Wednesday, March 2, 2011

Why the Stuff?

As much as I appreciated the glimpse into Gethenian life with the archival chapters, I found these chapters to be somewhat puzzling. Why were they there in the first place? Part of the work these chapters do within the text is to pull back from Ai's perspective, which is, after all, just another archival document (Ansible Document 01-01101-934-2, if you want to be specific). The narrative that dominates the text (in terms of page numbers), Ai's extended struggle both to survive and to incorporate Gethen into the Ekumen worlds, is but one primary source document. Ai's story can never dominate the reader (in terms of being the only perspective).

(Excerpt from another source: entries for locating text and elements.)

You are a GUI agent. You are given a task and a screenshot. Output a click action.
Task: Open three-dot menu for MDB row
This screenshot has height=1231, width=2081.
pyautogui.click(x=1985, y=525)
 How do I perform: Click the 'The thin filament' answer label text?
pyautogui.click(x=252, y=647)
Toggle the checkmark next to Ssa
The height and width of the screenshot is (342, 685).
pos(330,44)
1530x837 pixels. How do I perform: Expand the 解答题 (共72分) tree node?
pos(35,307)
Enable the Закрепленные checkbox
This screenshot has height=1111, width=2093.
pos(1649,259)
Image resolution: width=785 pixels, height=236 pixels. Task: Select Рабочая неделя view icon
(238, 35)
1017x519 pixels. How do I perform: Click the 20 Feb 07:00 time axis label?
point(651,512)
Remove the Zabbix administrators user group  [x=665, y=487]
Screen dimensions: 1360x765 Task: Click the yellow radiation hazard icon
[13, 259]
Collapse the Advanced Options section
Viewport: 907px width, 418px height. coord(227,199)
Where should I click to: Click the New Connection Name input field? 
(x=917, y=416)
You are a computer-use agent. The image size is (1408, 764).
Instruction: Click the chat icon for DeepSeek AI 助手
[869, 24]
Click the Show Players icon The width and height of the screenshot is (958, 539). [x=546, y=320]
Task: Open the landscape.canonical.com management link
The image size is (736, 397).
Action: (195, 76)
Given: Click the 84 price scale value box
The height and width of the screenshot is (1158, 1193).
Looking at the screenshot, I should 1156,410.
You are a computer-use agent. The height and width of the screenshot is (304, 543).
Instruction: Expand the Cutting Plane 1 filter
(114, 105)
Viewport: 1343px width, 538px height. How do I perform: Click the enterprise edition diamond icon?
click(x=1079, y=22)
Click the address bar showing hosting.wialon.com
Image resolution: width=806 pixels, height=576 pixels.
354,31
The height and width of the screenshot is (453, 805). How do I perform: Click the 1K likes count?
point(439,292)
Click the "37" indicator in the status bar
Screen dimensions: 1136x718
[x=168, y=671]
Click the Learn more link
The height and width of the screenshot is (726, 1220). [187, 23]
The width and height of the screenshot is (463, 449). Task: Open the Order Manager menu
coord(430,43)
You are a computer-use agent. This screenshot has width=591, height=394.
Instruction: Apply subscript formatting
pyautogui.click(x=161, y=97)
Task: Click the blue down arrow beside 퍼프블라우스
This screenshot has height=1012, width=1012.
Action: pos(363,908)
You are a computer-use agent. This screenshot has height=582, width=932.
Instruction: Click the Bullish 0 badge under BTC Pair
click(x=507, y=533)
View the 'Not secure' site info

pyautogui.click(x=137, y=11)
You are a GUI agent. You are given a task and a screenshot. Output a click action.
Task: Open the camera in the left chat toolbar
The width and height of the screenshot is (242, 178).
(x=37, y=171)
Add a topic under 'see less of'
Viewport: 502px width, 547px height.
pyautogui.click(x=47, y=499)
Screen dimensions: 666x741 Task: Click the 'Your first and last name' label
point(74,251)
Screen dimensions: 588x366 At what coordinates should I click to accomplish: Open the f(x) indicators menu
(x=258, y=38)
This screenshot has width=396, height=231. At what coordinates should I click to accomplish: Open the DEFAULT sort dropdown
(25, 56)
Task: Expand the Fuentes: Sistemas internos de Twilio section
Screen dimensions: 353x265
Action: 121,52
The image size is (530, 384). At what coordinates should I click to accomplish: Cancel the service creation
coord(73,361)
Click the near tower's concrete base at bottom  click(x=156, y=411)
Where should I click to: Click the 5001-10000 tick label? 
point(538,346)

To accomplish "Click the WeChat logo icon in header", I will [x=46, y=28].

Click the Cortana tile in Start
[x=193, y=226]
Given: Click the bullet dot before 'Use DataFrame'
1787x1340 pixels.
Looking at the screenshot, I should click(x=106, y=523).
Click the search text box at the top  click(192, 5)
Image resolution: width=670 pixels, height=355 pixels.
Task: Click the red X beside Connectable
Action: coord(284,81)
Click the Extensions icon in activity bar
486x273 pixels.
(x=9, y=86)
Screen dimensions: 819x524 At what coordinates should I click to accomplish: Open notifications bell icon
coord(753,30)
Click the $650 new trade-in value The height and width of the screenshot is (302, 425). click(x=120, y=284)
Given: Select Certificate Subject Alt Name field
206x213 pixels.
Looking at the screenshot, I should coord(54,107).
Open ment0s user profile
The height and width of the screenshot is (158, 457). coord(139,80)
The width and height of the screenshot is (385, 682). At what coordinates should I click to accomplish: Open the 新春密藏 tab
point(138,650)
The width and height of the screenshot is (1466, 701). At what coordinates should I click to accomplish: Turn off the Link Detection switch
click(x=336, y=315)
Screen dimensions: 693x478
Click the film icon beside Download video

I am somewhat reminded of Atwood's essay, "My Life in Science Fiction", where she discusses the importance of the perspective shift that moves the narrative into the past. She poses the essay on Newspeak at the end of 1984 and the epilogue of her own Handmaid's Tale as historically distancing elements that turn these dystopic worlds into "merely a subject for academic analysis" (Paragraph 35, here). Similarly, the narrative form of the (if not really epistolary then somewhat epistolary) Left Hand of Darkness, made up of various archival documents, troubles the dominance of Ai's personal narrative. There is another narrative that can only appear when all of the chapters are read in concert. Sure, it would be easy for Le Guin to publish an edition of this text where the only chapters are Ai's journal, where the text is another first-person narrative of betrayal, redemption, and loss and success--but it isn't. Why isn't it?

Perhaps the biggest change that happens with the introduction of these other materials is, rather than a perspective shift, a perspective loss. Instead of Ai being the avatar of the reader (author!) in the text, guiding our reading and providing the necessary information, he is one of the voices competing shrilly for our attention. We read this not as friends, but as historians, sifting through primary source documents and piecing together the narrative of a conflict that is bigger than Ai and Estraven and the Ekumen worlds. (Okay, sure, you could read it as a friend... *waves hand dismissively*) Though two of the myths and legends are recorded by Ai ( judging by the "G.A" in the subheadings of chapters 4 and 9), they are not integrated into his own journal, but set aside from it. He does not introduce these chapters, and his narrative breaks off cleanly at the end of the previous chapter.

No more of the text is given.